As the unconventional Jo March in the 1994 adaptation of Louisa May Alcott's Little Women, Winona Ryder won an Oscar nomination as Best Actress. She dedicated her performance to Polly Klaas, a young girl from Petaluma who had been kidnapped and murdered; she has continued to support the Polly Klaas Foundation. After appearing in How to Make an American Quilt (1995) and Boys (1996), mediocre films at best, she got the part of Abigail "Abby" Williams, the ringleader of the hysterical, sexually repressed girls in the 1996 adaptation of Arthur Miller's The Crucible.

She became the personification of evil in the film. The actress was up to the role, holding her own against the likes of actor Paul Scofield. As the girl who informs on her enemies, Winona Ryder convincingly displayed a cold-hearted viciousness and a duplicitous nature. After a number of roles that were not worthy of her talents (Lost Souls was shot in 1998, for example, and New Line Cinema kept it on the shelves for two years; Boys grossed less than $1 million in 1996), Winona Ryder made an appearance in WOODY ALLEN's Celebrity (1998), along with dozens of other celebrities who worked with Allen in a film that barely made $5 million.

Winona Ryder got rave reviews, moreover, for Girl, Interrupted (1999), serving also as executive producer for the project, which was four years in the making.

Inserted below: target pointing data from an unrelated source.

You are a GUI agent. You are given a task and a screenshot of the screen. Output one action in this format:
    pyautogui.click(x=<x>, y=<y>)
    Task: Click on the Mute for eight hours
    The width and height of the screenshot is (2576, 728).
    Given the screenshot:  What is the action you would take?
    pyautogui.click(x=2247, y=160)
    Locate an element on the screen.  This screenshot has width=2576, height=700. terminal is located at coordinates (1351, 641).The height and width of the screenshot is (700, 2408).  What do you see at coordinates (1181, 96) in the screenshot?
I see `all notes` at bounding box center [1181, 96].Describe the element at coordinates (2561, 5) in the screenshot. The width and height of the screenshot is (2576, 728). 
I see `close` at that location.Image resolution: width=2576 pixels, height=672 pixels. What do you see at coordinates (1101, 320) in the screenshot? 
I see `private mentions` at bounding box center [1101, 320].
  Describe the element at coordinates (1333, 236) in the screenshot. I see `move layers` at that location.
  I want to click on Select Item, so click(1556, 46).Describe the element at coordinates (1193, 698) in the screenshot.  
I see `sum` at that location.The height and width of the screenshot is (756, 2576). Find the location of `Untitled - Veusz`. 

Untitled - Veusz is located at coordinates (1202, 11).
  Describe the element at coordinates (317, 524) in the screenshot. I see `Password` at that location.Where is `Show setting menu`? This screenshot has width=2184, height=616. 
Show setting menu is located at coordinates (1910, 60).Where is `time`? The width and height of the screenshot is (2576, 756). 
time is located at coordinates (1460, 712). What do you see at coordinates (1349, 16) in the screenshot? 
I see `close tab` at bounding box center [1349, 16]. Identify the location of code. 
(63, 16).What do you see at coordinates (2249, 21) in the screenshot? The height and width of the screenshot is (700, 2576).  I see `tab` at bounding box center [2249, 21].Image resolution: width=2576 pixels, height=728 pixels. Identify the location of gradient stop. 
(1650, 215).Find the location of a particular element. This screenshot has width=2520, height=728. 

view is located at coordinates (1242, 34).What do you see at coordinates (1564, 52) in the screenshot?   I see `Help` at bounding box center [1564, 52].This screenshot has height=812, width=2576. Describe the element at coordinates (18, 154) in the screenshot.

Stephen Holden of the New York Times called this Winona Ryder's "most penetrating screen performance," but her work was ultimately eclipsed by that of her costar, Angelina Jolie, who won the Best Supporting Actress ACADEMY AWARD, a Golden Globe, and the Screen Actors Guild Award. In 2000, Winona Ryder starred with RICHARD GERE in Autumn in New York, a romantic film directed by Joan Chen, and in 2002, she extended her popularity by working with Adam Sandler in Mr. Deeds.

In 2002, Winona Ryder had some unwelcome publicity as a result of a shoplifting incident in Beverly Hills that caused her arrest and splashed her name across tabloid headlines. She was released on bail and sported "Free Winona" T-shirts before she was found guilty of vandalism and grand theft on November 6, 2002. A month later she was sentenced to 480 hours of community service, three years' probation, $3,700 in fines, and $6,355 in restitution for her arrest on shoplifting charges.